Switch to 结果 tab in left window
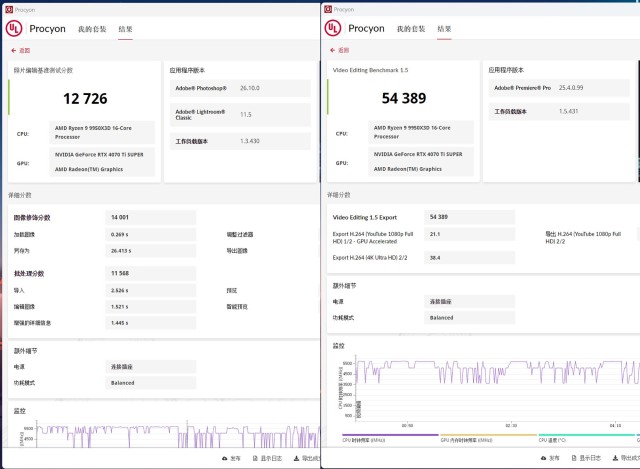The image size is (640, 469). tap(125, 29)
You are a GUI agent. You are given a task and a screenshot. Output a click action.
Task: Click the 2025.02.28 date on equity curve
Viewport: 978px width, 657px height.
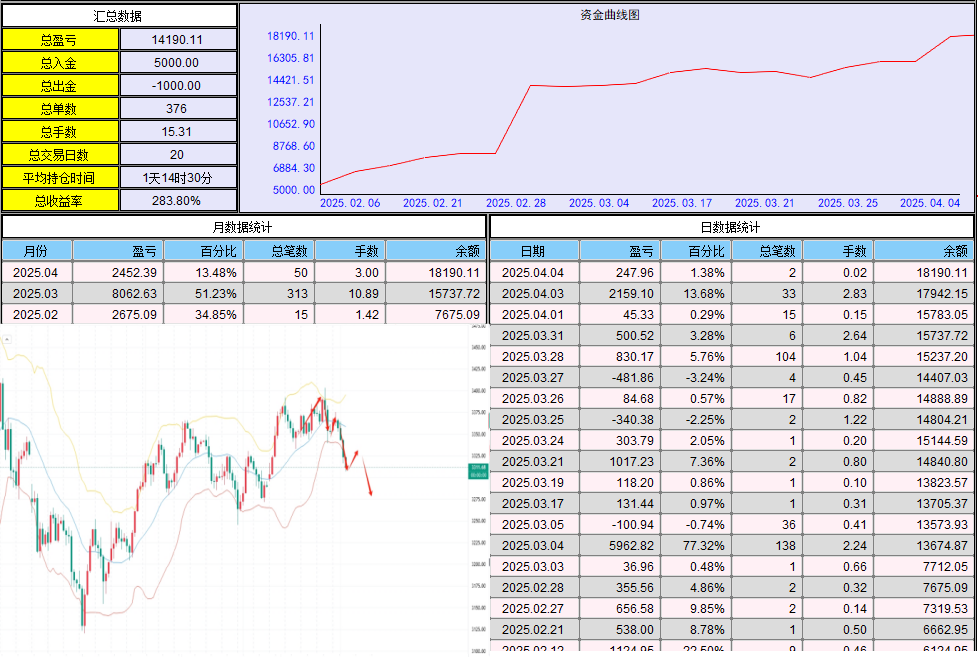coord(516,203)
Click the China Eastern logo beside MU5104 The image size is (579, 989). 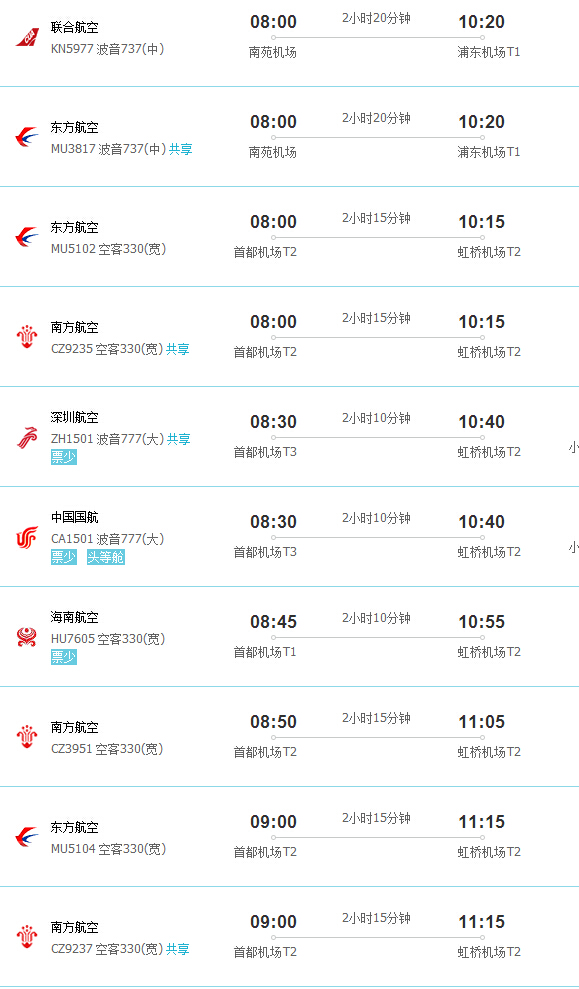click(x=27, y=837)
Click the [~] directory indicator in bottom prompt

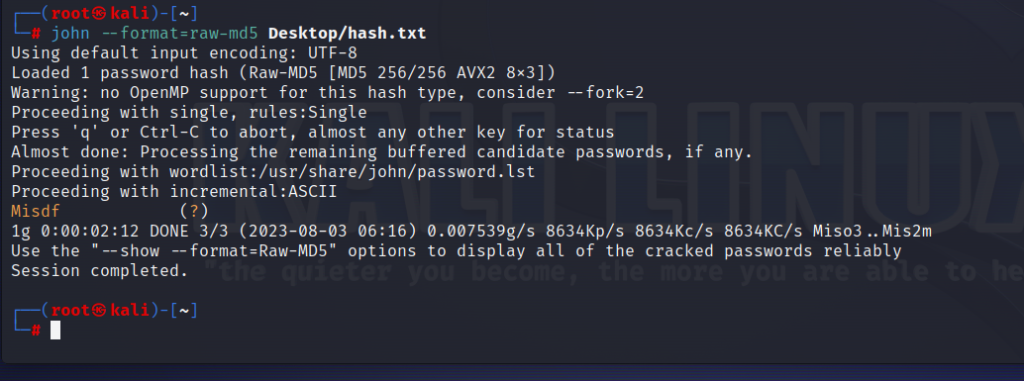coord(184,310)
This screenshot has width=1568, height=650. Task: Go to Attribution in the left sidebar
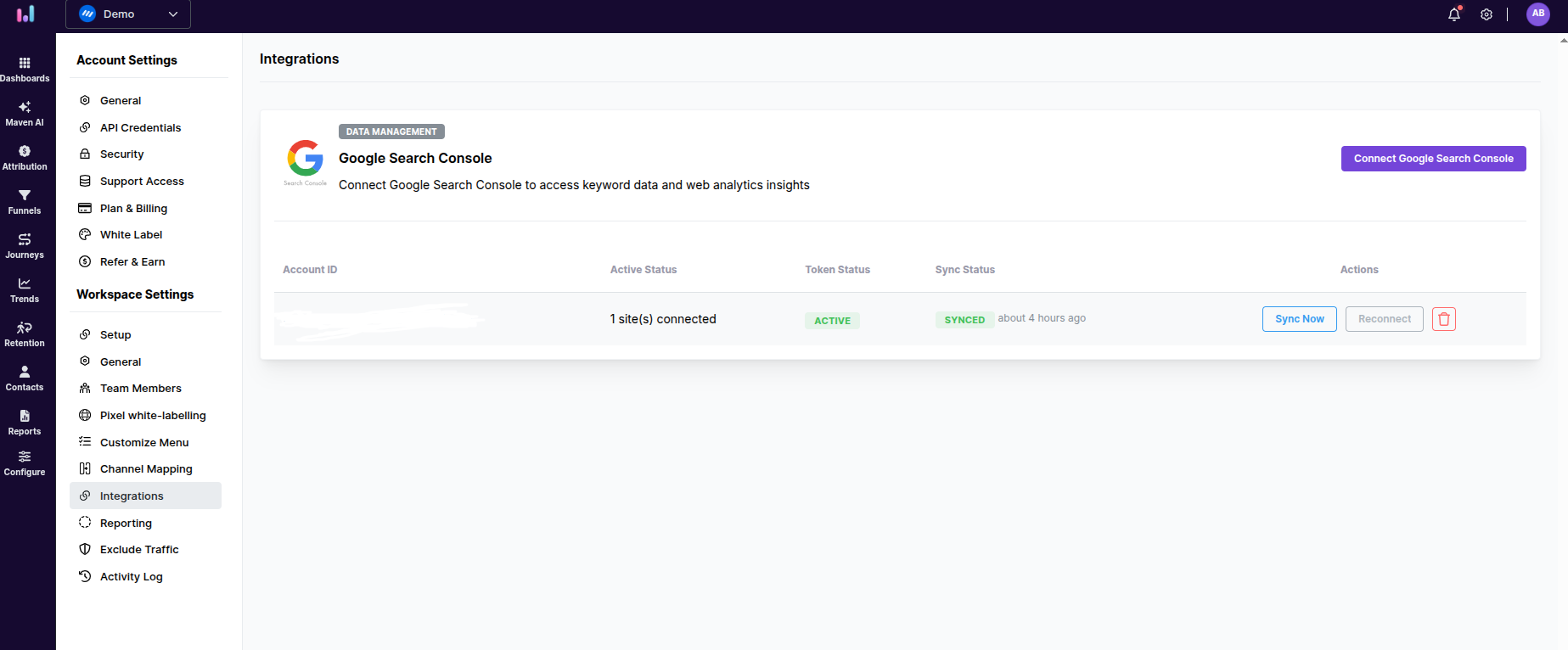(25, 157)
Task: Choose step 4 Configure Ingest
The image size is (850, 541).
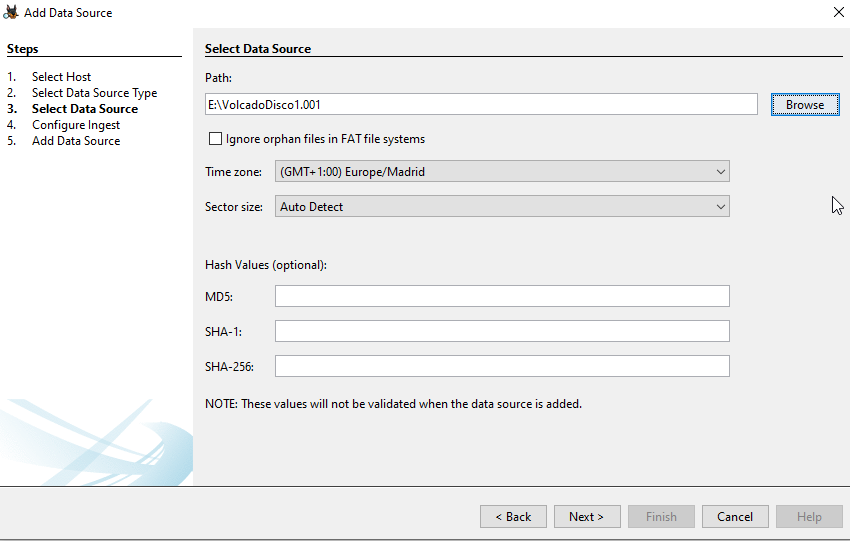Action: click(76, 125)
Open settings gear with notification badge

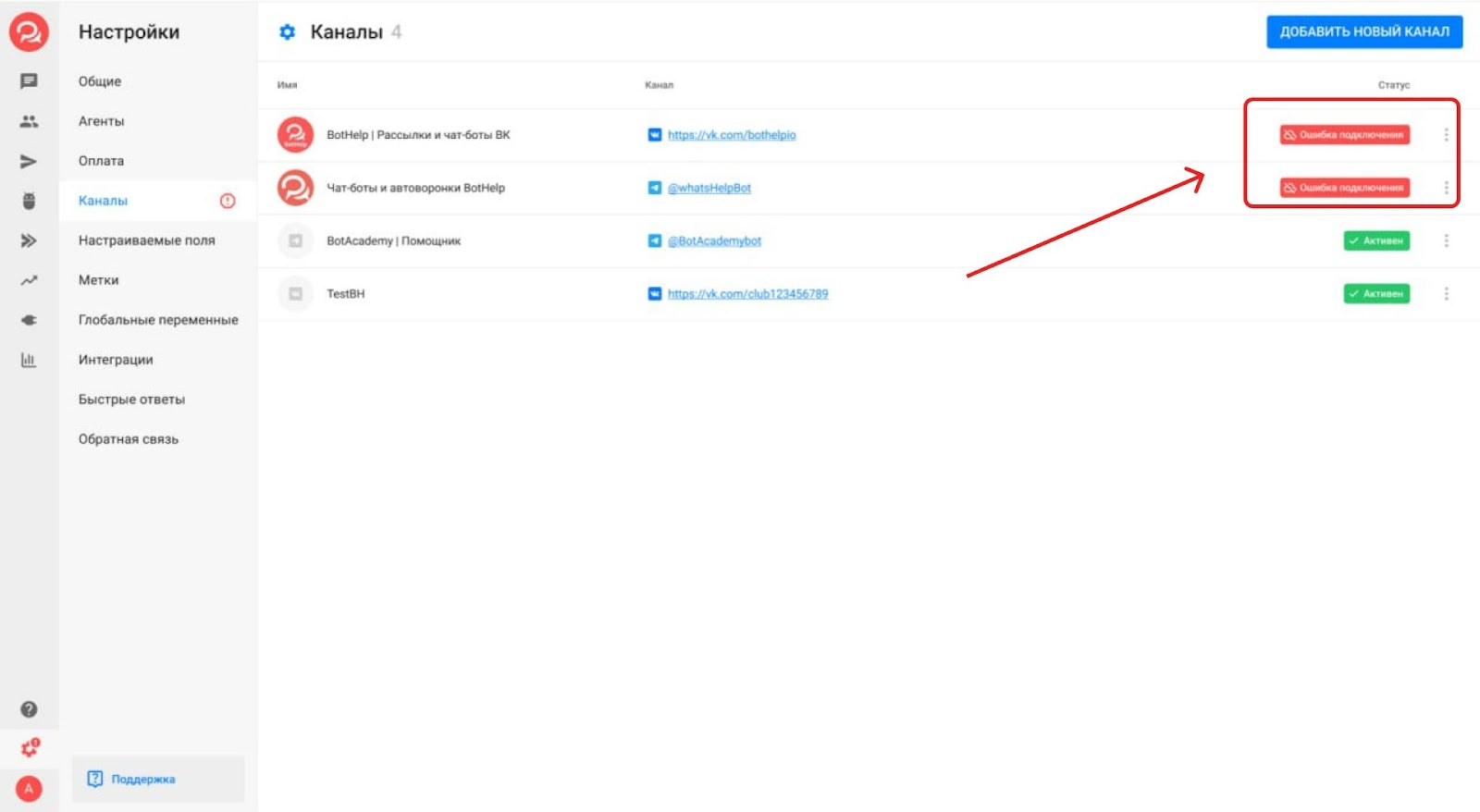[30, 748]
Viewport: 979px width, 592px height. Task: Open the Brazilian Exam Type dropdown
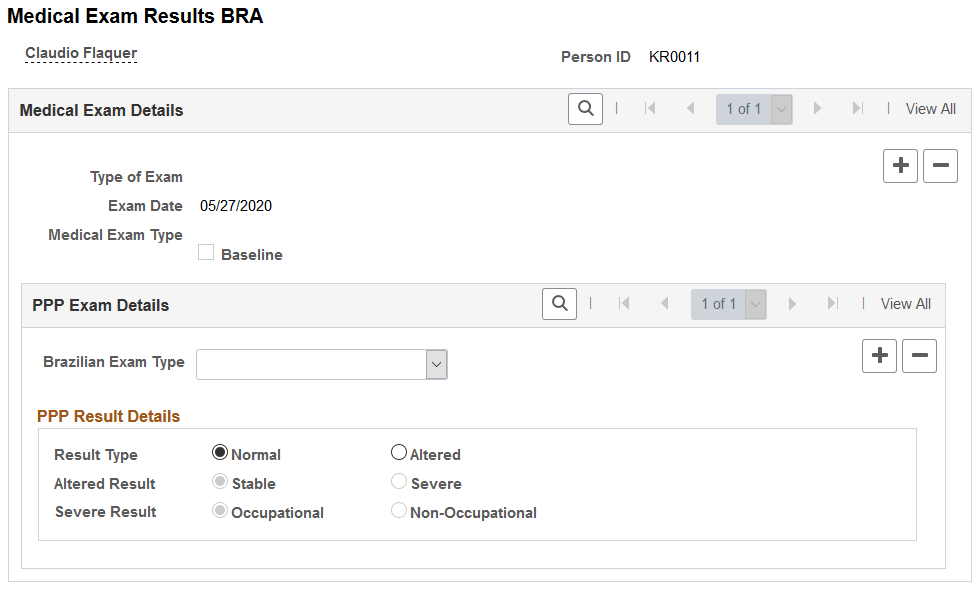(436, 364)
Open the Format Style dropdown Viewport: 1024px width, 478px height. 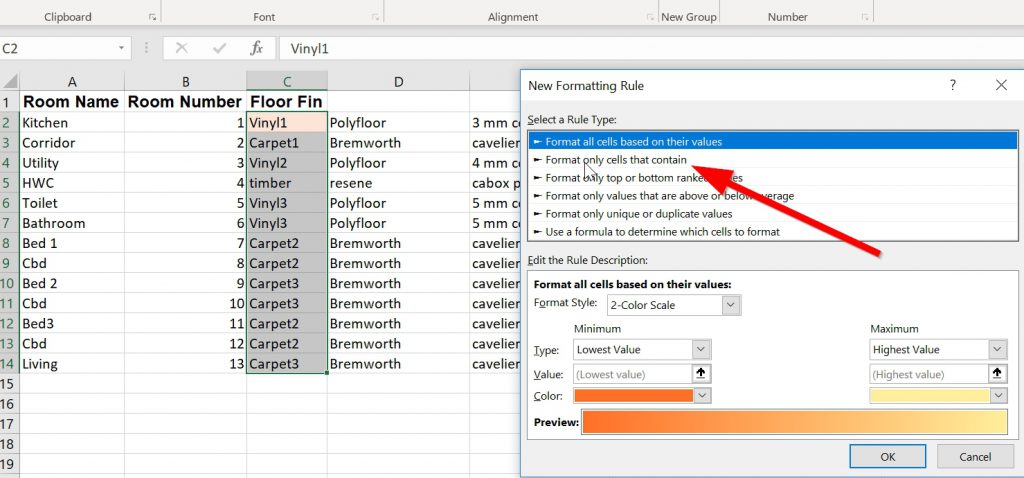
★ ★ ★ ★
DIRECTIONS: Output, exactly and without pictures, the lines above that run from the one containing "The image size is (850, 541)." through the last line of the entries, inclusive.

TASK RESPONSE:
The image size is (850, 541).
Action: click(76, 125)
Open settings gear with notification badge

[30, 748]
Viewport: 979px width, 592px height. Task: Open the Brazilian Exam Type dropdown
(436, 364)
Open the Format Style dropdown Viewport: 1024px width, 478px height. 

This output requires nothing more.